Cientos de conjeturas se barajaban y una deficiente investigación policial, que se mantuvo en secreto, arrojó como resultado la posibilidad de que el sacerdote llevara una doble vida, aunque los propietarios del burdel y las mujeres que allí trabajaban declararon que nunca le habían visto por allí.
Quienes conocían a Camillo Cavalieri sabían que todo era una burda patraña de la policía italiana, una absurda explicación a la que no encontraban sentido, pero ya era tarde, la sospecha que difamaba el buen nombre del sacerdote se había instalado dentro del Vaticano.
Luigi Poggi y Franco Moretti, de los servicios de inteligencia y espionaje, no tenían ninguna duda sobre el honor del sacerdote encontrado muerto en aquellas desagradables circunstancias.

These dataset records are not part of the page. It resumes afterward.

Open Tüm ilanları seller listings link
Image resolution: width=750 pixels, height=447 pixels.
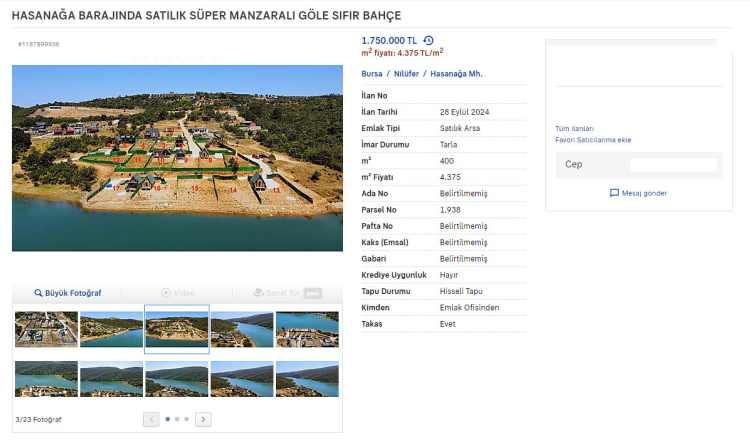coord(574,129)
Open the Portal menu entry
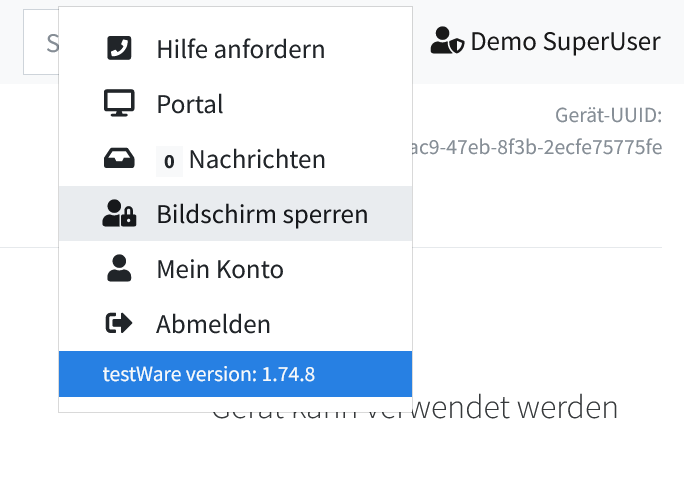The width and height of the screenshot is (684, 482). point(190,104)
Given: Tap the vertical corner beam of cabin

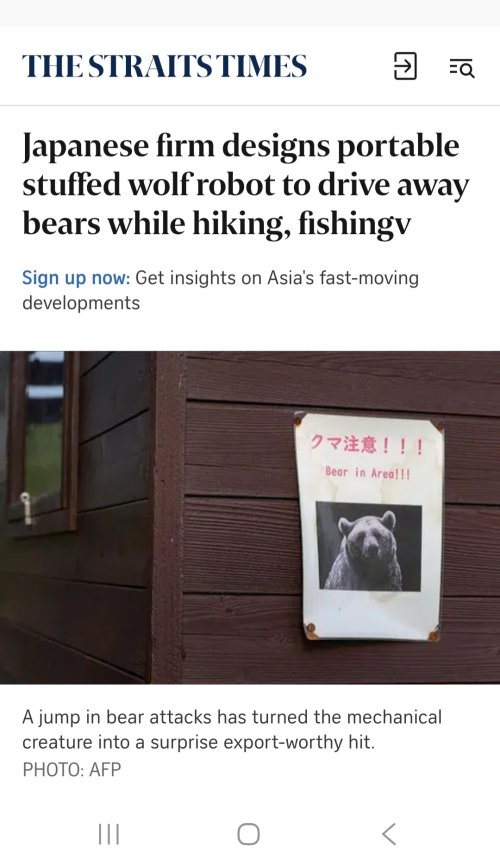Looking at the screenshot, I should (167, 518).
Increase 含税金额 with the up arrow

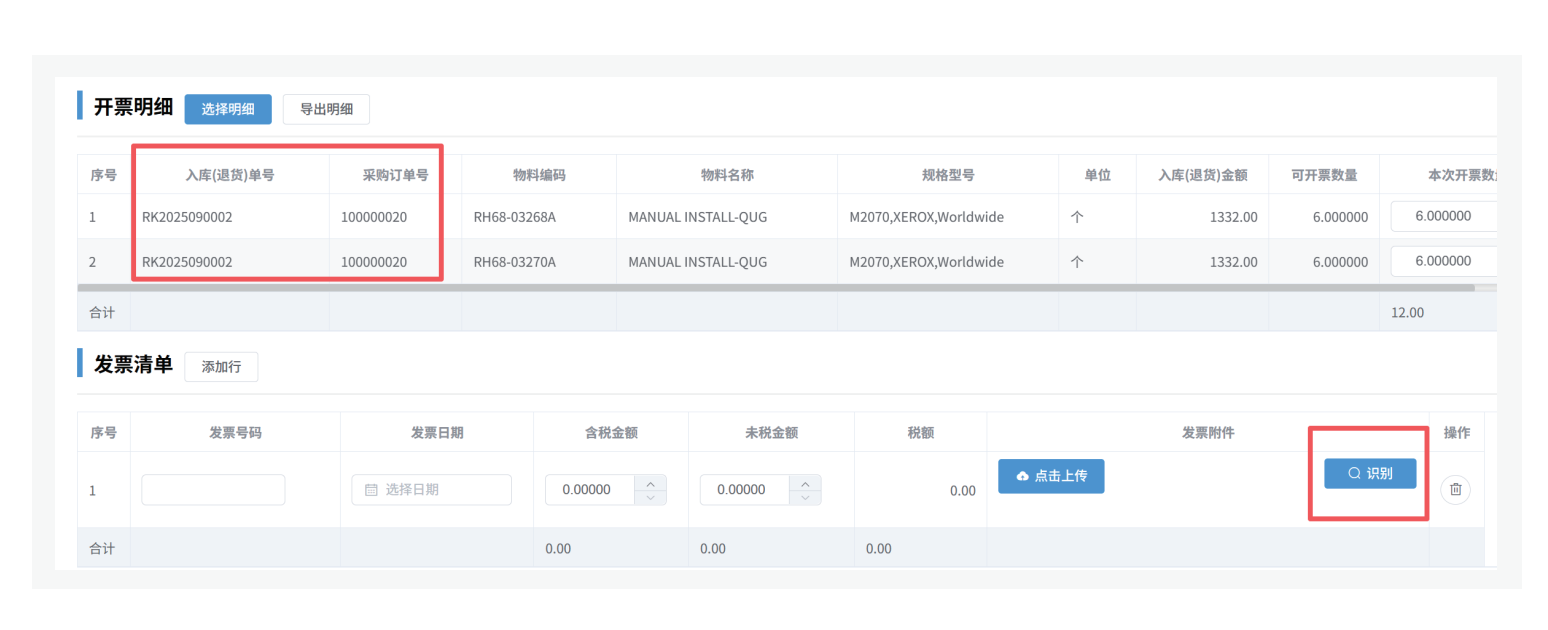(651, 482)
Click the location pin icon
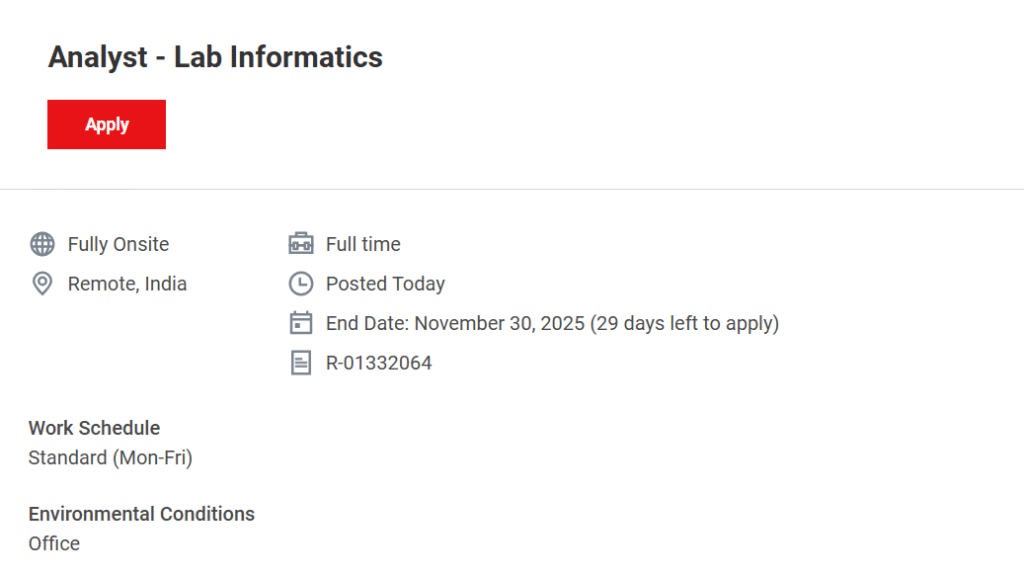The width and height of the screenshot is (1024, 578). point(42,284)
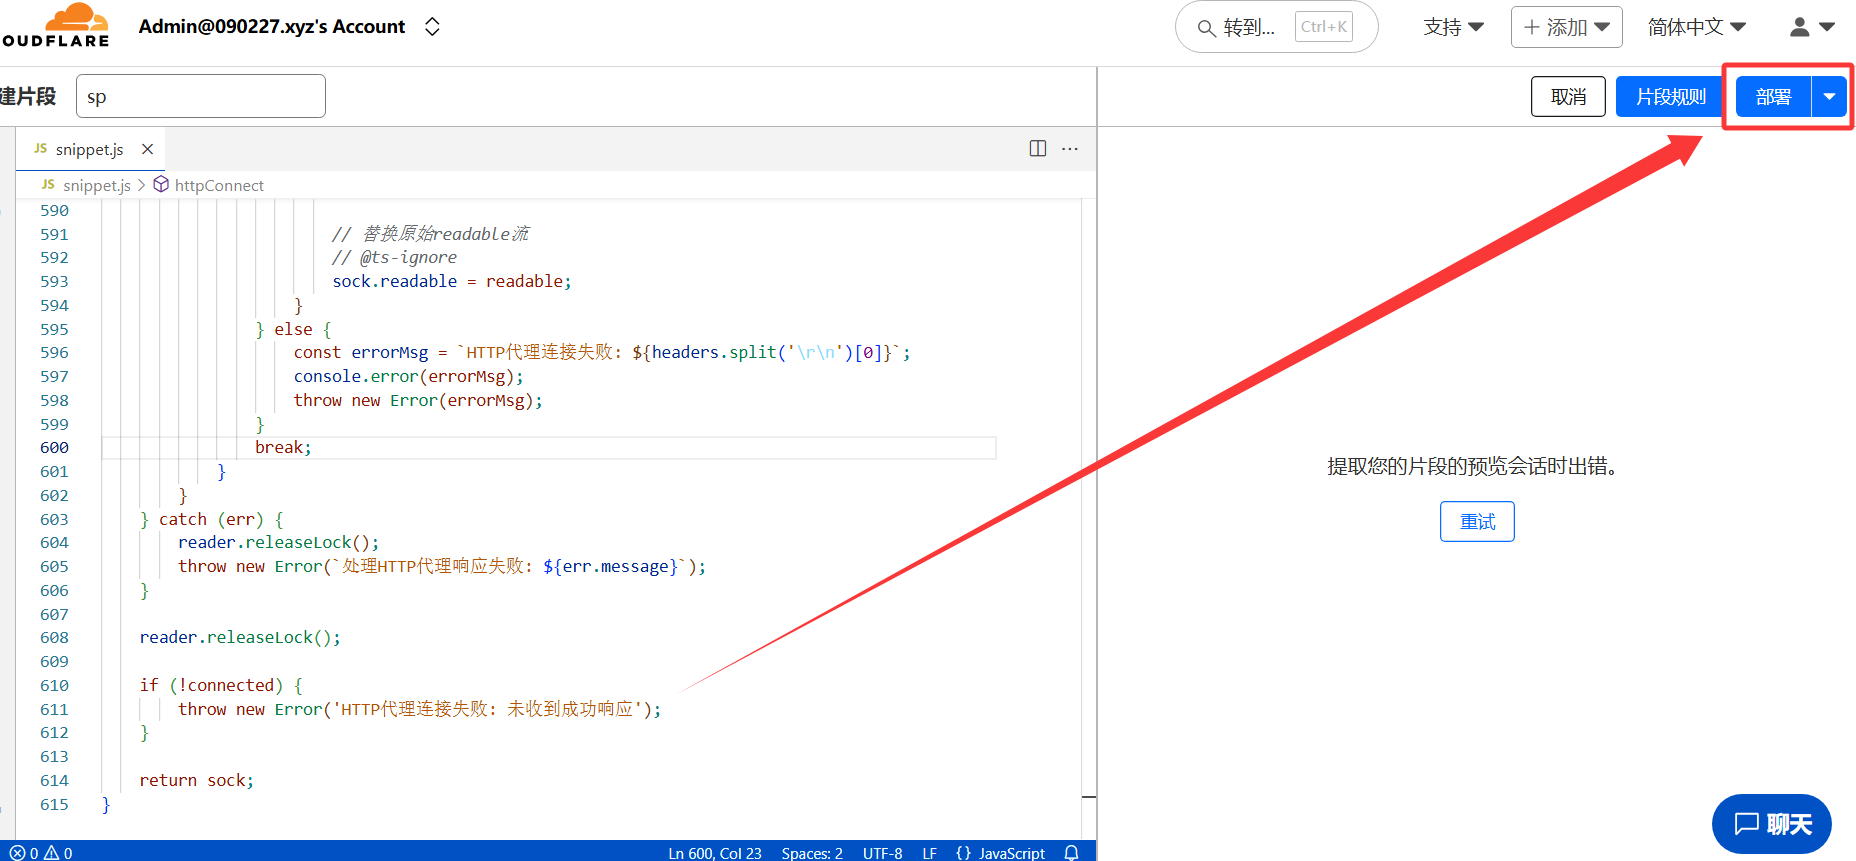This screenshot has width=1856, height=861.
Task: Click the httpConnect breadcrumb symbol
Action: (218, 185)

«¿Qué había detrás de su extraño fallecimiento?», se preguntaban ambos, hasta el momento en que los ojos de Moretti se iluminaron con un breve destello. Fue cuando recordó el extraño interés de los norteamericanos por que Cavalieri viajara a Estados Unidos.
—Han sido ellos —declaró con firmeza Moretti refiriéndose a los estadounidenses—. Es demasiada casualidad. Pero debemos ser cautos, no tenemos pruebas, es solo una intuición y no podemos generar un enfrentamiento que podría derivar en un nuevo conflicto diplomático.